The reality: very few environments figure this out. In Coalton Lisp macros do work, but only at the level of untyped S-expr. A Lisp macro can't know about types of the variables in the lexical environment, or expected type of its own context. But it quite possibly works fine for the "typescript-like" use case you described.

The problem I see: H-M type system isn't designed with extensibility in mind, and it's hopeless to make it extensible. More technical explanation of why it's hard to integrate with Lisp macro is that H-M relies on a unification-based inference stage which execution flow is very different from macro expansion.

Possible solution: There's no fundamental reason why static type can't have something as powerful as Lisp macro. However first of all you would need an extensible type system, which seems to still be an open research problem.
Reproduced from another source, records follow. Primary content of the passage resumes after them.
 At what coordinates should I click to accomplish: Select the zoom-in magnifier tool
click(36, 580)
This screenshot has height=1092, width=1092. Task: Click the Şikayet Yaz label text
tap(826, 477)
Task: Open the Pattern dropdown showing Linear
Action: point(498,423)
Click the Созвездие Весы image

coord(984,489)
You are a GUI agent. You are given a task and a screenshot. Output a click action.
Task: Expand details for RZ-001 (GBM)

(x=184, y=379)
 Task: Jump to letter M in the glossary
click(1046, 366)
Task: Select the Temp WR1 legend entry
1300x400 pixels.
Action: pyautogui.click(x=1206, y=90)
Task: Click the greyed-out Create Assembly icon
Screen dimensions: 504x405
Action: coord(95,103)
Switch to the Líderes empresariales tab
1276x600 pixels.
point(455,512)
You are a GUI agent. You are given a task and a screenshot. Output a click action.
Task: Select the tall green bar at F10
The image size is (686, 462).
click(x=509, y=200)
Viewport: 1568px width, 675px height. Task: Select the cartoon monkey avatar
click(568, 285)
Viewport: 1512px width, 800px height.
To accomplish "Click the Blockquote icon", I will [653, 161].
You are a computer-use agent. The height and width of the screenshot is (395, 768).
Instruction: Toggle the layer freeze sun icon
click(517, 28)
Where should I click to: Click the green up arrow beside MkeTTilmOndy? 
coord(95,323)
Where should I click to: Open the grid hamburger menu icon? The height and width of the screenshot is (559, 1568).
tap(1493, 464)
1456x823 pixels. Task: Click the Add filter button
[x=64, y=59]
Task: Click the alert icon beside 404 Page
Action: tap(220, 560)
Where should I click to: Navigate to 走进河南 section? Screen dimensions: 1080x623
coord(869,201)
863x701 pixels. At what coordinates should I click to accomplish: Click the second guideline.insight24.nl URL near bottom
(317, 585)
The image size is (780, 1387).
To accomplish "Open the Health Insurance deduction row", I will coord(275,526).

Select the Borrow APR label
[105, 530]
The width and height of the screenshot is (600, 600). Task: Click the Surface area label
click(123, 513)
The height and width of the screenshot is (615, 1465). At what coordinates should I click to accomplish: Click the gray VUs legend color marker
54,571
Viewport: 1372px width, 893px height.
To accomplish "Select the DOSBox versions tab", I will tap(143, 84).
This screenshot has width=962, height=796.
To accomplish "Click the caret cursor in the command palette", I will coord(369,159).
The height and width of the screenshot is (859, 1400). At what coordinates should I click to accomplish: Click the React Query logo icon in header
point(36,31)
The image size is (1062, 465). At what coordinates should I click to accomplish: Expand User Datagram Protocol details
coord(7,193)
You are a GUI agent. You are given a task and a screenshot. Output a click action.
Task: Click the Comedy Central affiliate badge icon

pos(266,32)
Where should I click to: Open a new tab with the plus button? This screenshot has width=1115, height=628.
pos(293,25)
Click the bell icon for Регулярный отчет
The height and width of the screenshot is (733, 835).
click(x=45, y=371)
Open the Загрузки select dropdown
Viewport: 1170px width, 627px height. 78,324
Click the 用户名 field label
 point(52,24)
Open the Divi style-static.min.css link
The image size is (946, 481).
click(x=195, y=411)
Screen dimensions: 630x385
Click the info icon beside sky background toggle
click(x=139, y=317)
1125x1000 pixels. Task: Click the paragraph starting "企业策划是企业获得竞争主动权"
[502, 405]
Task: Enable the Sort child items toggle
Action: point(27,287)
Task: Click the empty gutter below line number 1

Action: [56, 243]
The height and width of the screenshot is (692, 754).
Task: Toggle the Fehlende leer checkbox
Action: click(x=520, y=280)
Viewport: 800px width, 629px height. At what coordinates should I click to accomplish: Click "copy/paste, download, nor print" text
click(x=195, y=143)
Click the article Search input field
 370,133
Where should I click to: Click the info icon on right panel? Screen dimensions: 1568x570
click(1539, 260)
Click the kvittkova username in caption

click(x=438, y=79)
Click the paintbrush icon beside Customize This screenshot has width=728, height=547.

I think bidirectional type system is hopeful -- it's so different from H-M at a fundamental level though that I think it's hopeless to retrofit into Coalton.

[Xmd5a]

There are several ways to look at lisp macros but I think the most fundamental aspect is that they are hooks that allow one to run code at compile time in a dynamic compilation environment. In other words with lisp macros comes compile-time state. This is a big deal. Imagine the following piece of code:

    (serveMQTT ...)
    (serveMQTT ...)
    (serveMQTT ...)
    (serveMQTTDoc ...)

With serveMQTT as a macro, we could store each mqtt topic, accepted args, etc ... into a compile-time datastructure. serveMQTTDoc, a macro too, would fetch the content of this datastructure, generate the documentation string for all mqtt topics at compile time, and return this string at run-time when queried.

Compile-time state and a language that is also its own macro-language. That'd be a nice thing to have.

[kazinator]

So you might think, but macro-expansion as it is implemented in mainstream Lisp dialects is separate from compilation and isn't informed by compilation.

A form to be compiled is first subject to expansion, and then the expanded result, now devoid of macros is compiled.

Implementations that have multiple modes of processing, such as both a compiler and interpreter, share the macro expander between them.

There is redundancy between macro expansion and compilation. The macro expander has to understand and properly traverse special forms, and build up an environment structure that follow lexical scopes. Then the compiler has to do the same. Of course, the compiler won't have macro content in its environment stacks (lexical macros); those are gone.

[Xmd5a]

I'm a Clojurian and even though macroexpansion and compilation are well delimited, they are still processed within the same pipeline, namely clojure.lang.Compiler. Lexical scope is determined once and macroexpansion happens progressively, when the compiler stumbled upon expandable forms.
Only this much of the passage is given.